By Larry Neumeister
Associated Press
NEW YORK (AP) - At a trial aimed at aiding the settlement of lawsuits, a plaintiffs' lawyer told a jury in his opening statement Monday that a General Motors faulty ignition switch was to blame for a 2014 accident on an icy Louisiana bridge while a GM lawyer said the company was not at fault.
The trial in Manhattan federal court came just weeks after another trial meant to define legal boundaries for hundreds of lawsuits ended abruptly without a verdict.
The flood of litigation commenced when GM revealed that it had continued to sell flawed cars after discovering an ignition switch defect in Chevy Cobalts and other small cars. Since early 2014, it has issued recalls affecting more than 30 million vehicles.
The switches can slip out of the on position, causing the cars to stall, knocking out power steering and turning off air bags.
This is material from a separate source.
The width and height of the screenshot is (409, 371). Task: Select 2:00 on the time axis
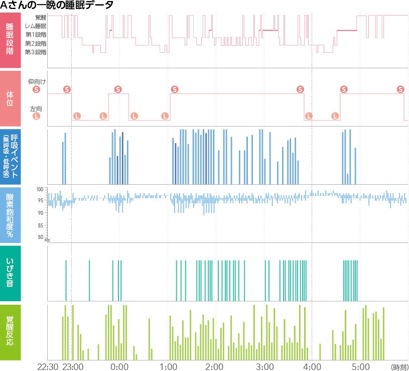(215, 366)
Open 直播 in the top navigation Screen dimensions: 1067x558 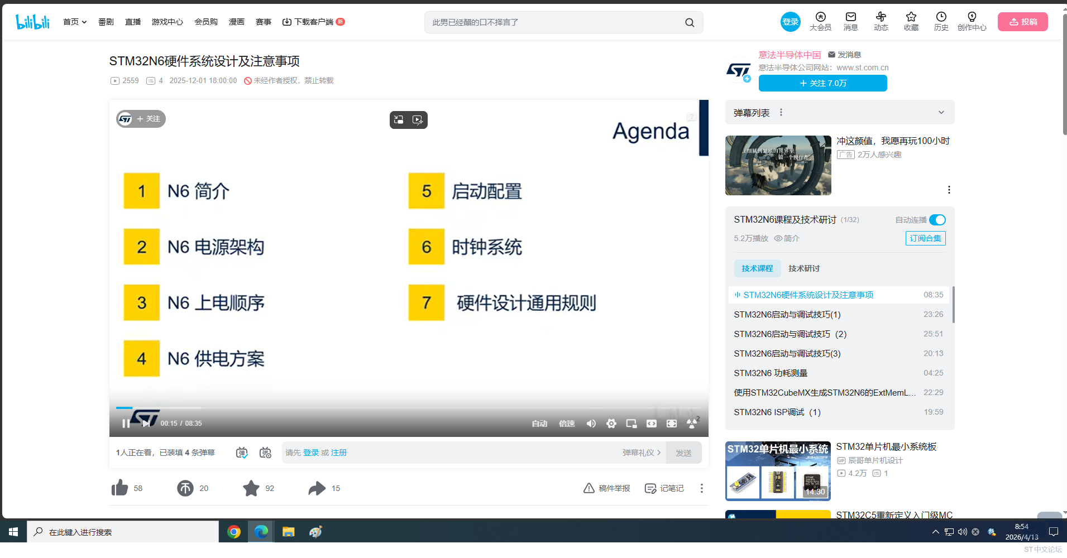pyautogui.click(x=133, y=22)
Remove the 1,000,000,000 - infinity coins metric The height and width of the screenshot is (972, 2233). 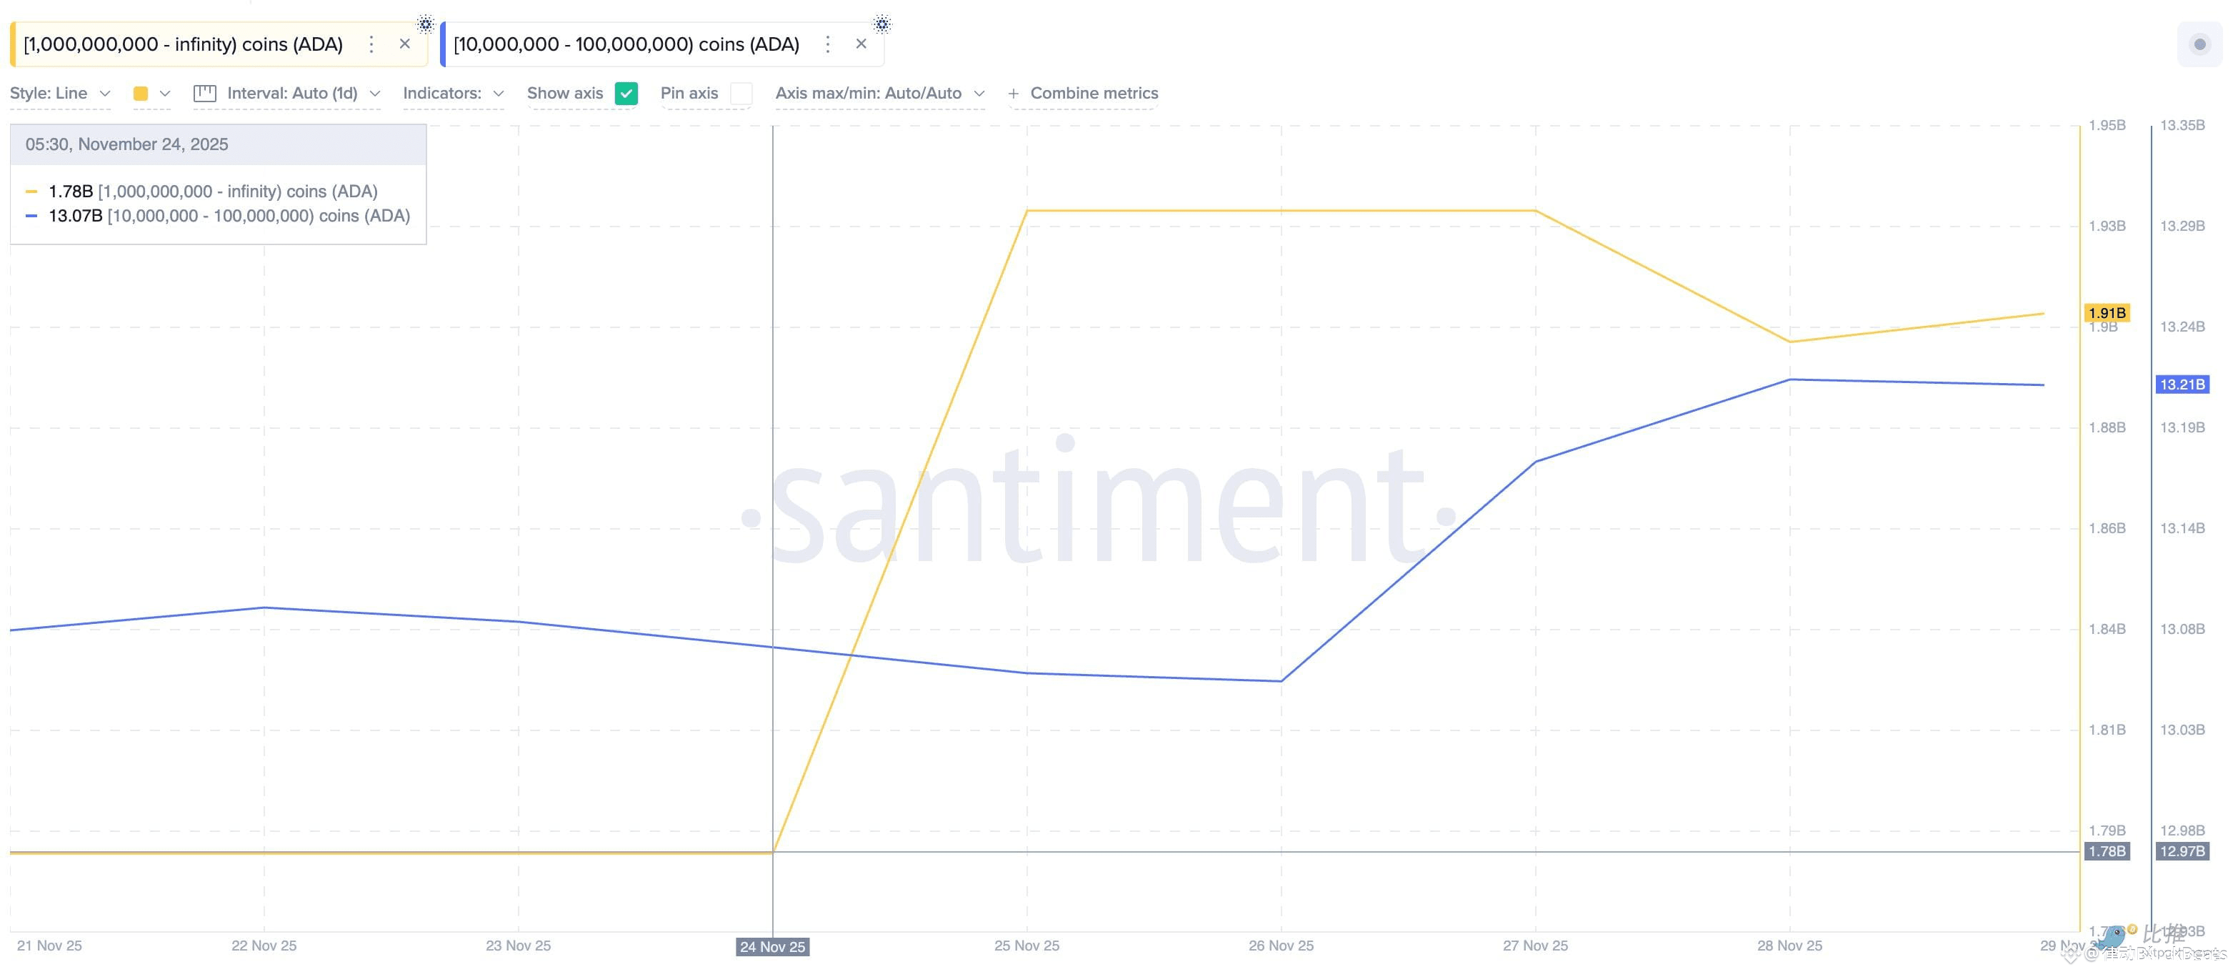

GM says it has fixed the problem.
Randall Jackson, a lawyer for a man and woman involved in the accident on a busy New Orleans bridge, urged jurors to hold GM accountable, saying the car's ignition switch contributed to the accident when she lost her steering and brakes.
But he spent most of his opening statement focusing jurors on the company's failure for a decade to alert the public that it had identified the ignition switch defect.
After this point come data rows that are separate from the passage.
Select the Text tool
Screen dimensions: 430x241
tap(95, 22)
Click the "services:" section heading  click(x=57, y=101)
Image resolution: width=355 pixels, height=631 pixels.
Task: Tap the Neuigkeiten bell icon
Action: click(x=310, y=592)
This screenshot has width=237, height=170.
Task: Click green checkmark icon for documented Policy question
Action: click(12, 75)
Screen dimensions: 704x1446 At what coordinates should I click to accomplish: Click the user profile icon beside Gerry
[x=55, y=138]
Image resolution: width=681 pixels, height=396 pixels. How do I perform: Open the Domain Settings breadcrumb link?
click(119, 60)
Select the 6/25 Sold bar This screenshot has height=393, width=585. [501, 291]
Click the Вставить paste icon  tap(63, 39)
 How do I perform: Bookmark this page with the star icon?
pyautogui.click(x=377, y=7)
He called it a "case about broken promises by a broken company."
Jackson said his clients were seeking only a modest payout, and the most important part of the jury verdict would be a finding of what GM did and didn't do and what his clients didn't know about the defect.
The man and woman are seeking unspecified compensatory damages for the cost of medical care that they attribute to the accident, but GM lawyer Mike Brock said evidence will show they would have been over any minor aches and pains caused by the accident within days.
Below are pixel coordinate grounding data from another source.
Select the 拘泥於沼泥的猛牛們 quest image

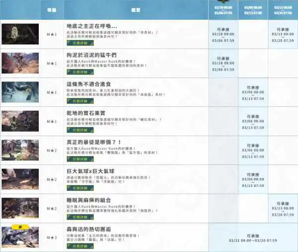19,63
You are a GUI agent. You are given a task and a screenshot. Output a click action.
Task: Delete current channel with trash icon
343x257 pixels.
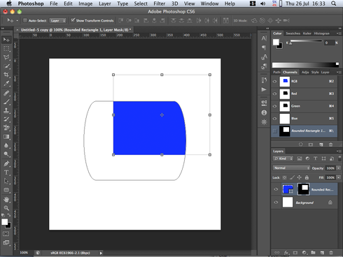tap(330, 145)
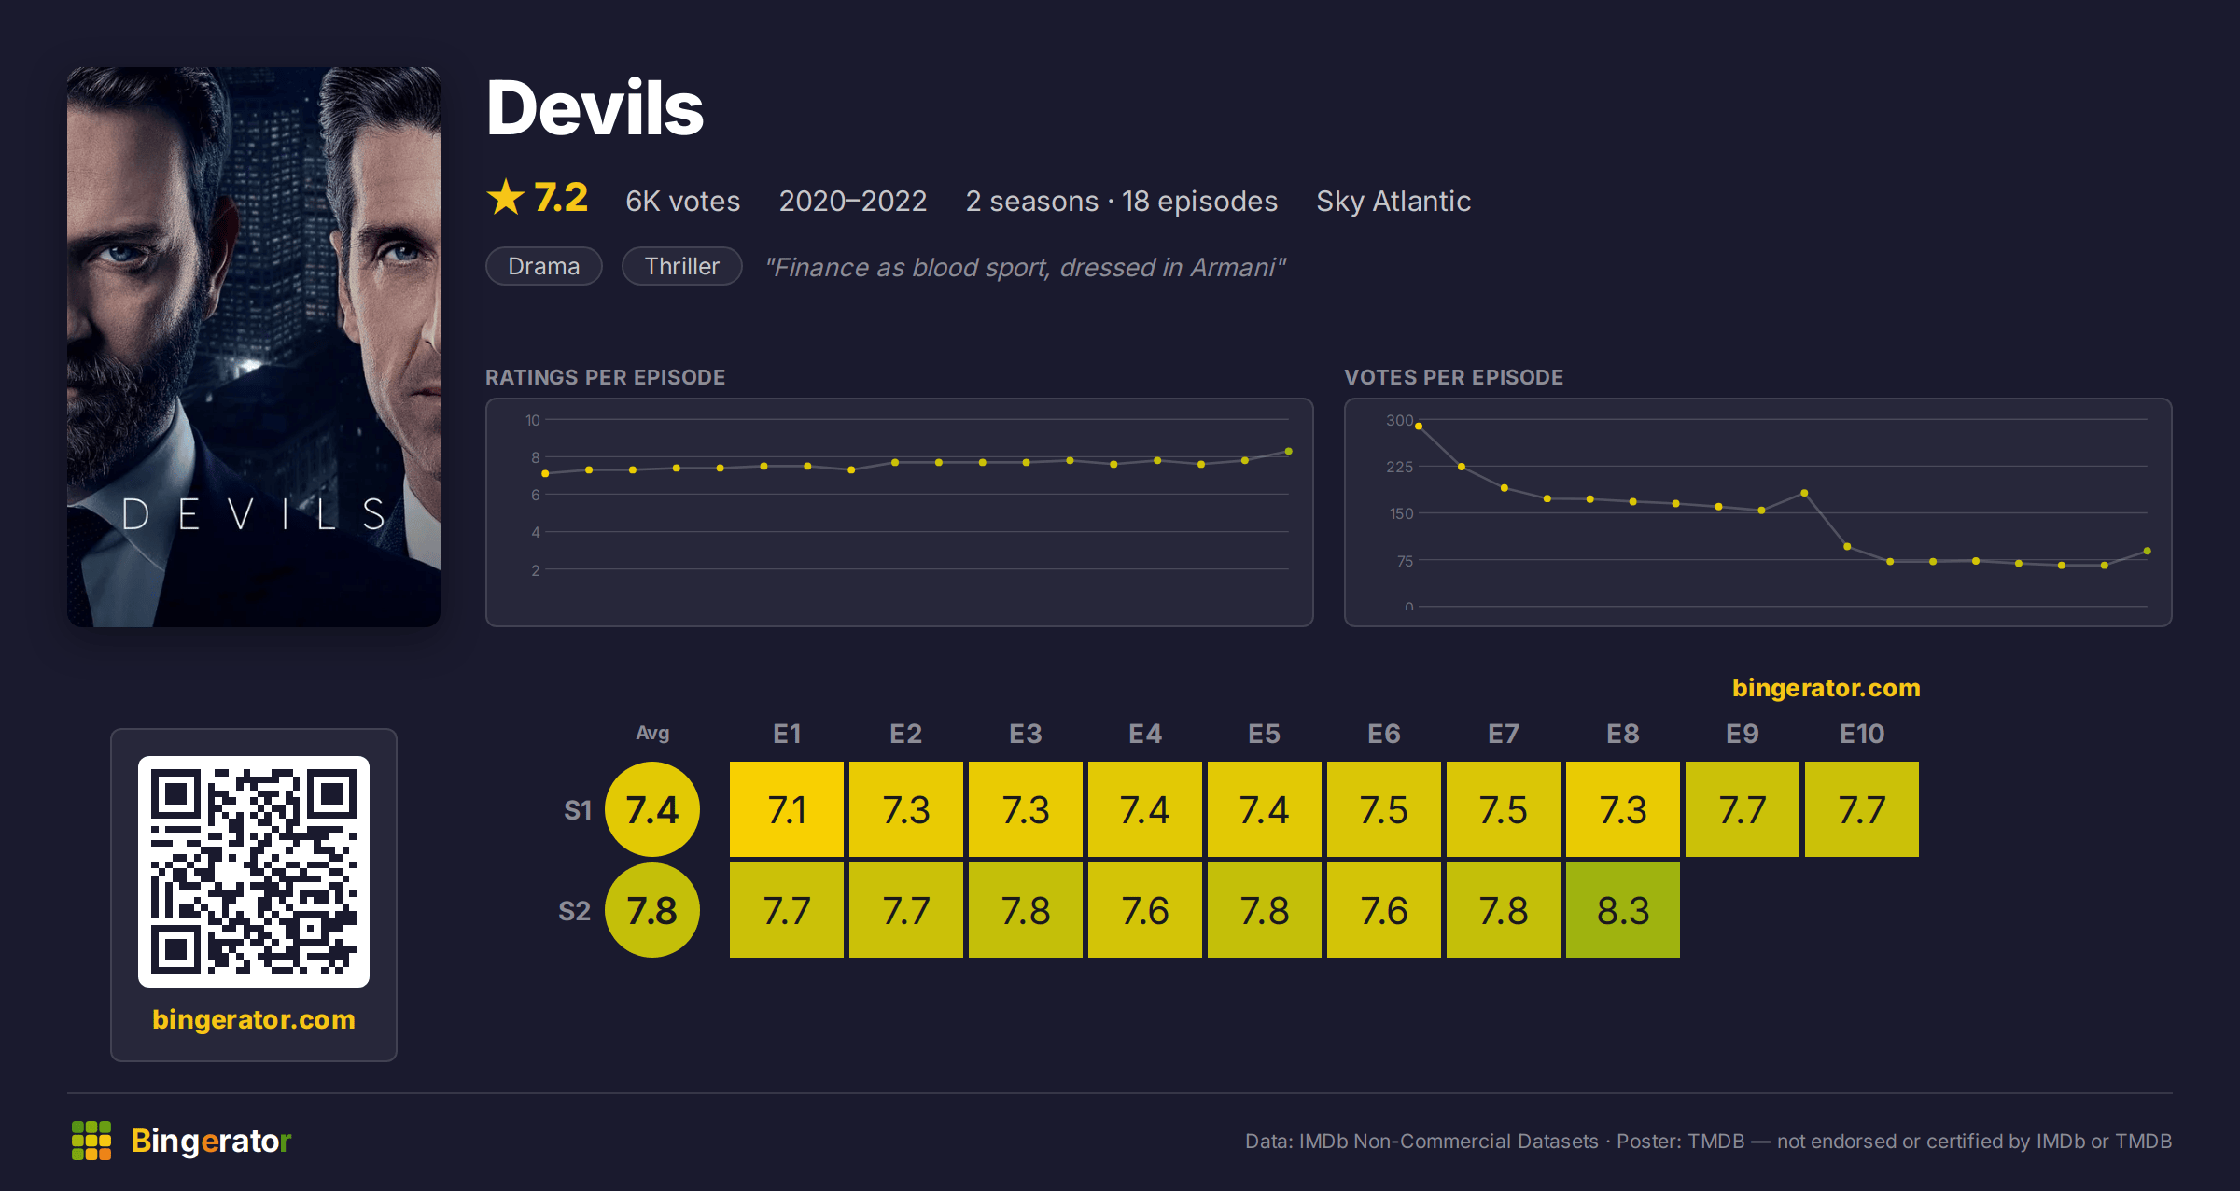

Brock also said he would prove that the January 2014 accident was caused by ice rather than a faulty ignition switch.
He said the occupants of the 2007 Saturn were wearing their seat belts, and the only damage to the car was some scrapes on a bumper.
"Every accident is not somebody's fault. This accident is not GM's fault," Brock said. "This is a case about a car that didn't even have a dent on it."
At a recent pretrial hearing, U.S. District Judge Jesse M. Furman said five GM liability trials remaining for this year were important to define legal boundaries because about 1,700 personal injury and wrongful death cases remain to be resolved.
"A substantial amount of work remains," he said.
In September, GM announced it had reached a deal to settle 1,385 death and injury cases for $275 million and a class-action shareholders' lawsuit for $300 million.
The company paid nearly $600 million to settle 399 claims made to a fund it established. Those claims covered 124 deaths and 275 injuries, though GM's fund rejected more than 90 percent of the 4,343 claims it received, according to figures the company released in December.